## Exercise brief:
Without any pictures, output the records exactly as they are.

## Materials provided:
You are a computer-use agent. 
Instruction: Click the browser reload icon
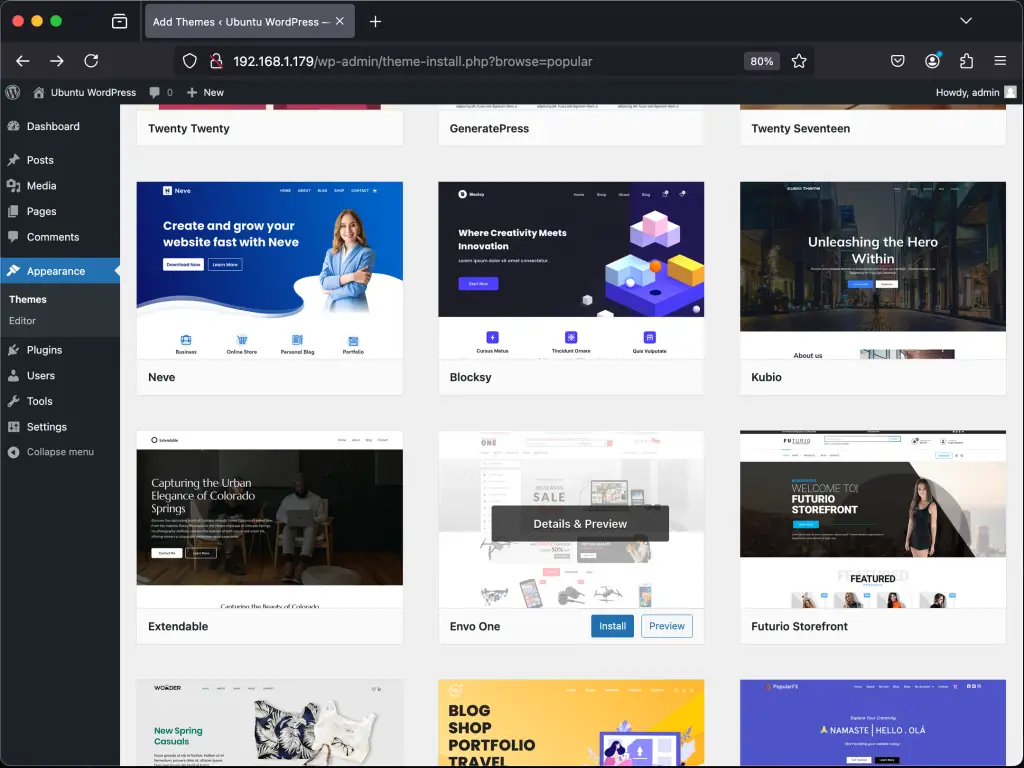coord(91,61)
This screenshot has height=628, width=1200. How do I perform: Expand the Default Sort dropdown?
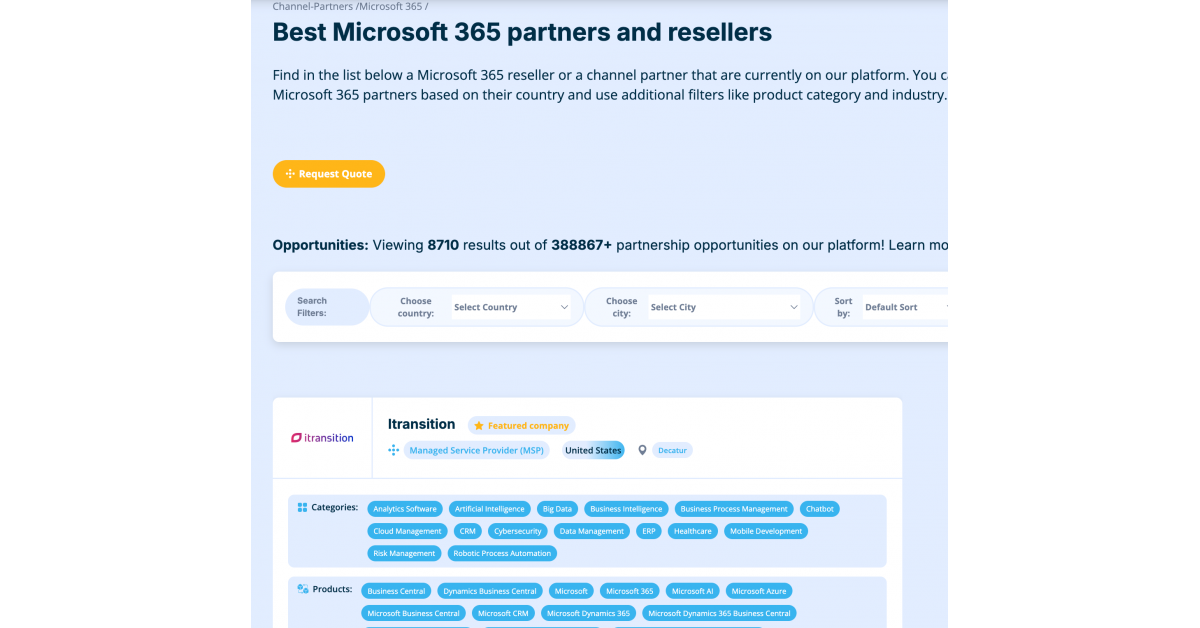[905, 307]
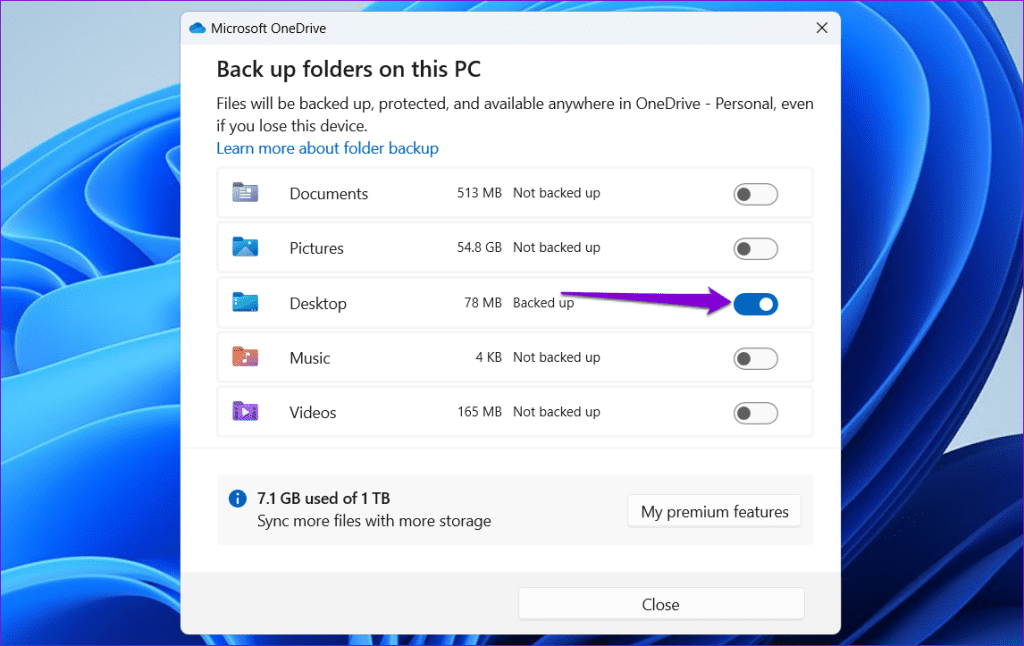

## Answer space:
You are a computer-use agent. 
Instruction: Click the browser reload icon
coord(91,61)
This screenshot has height=628, width=1200. How do I perform: Expand the Default Sort dropdown?
[905, 307]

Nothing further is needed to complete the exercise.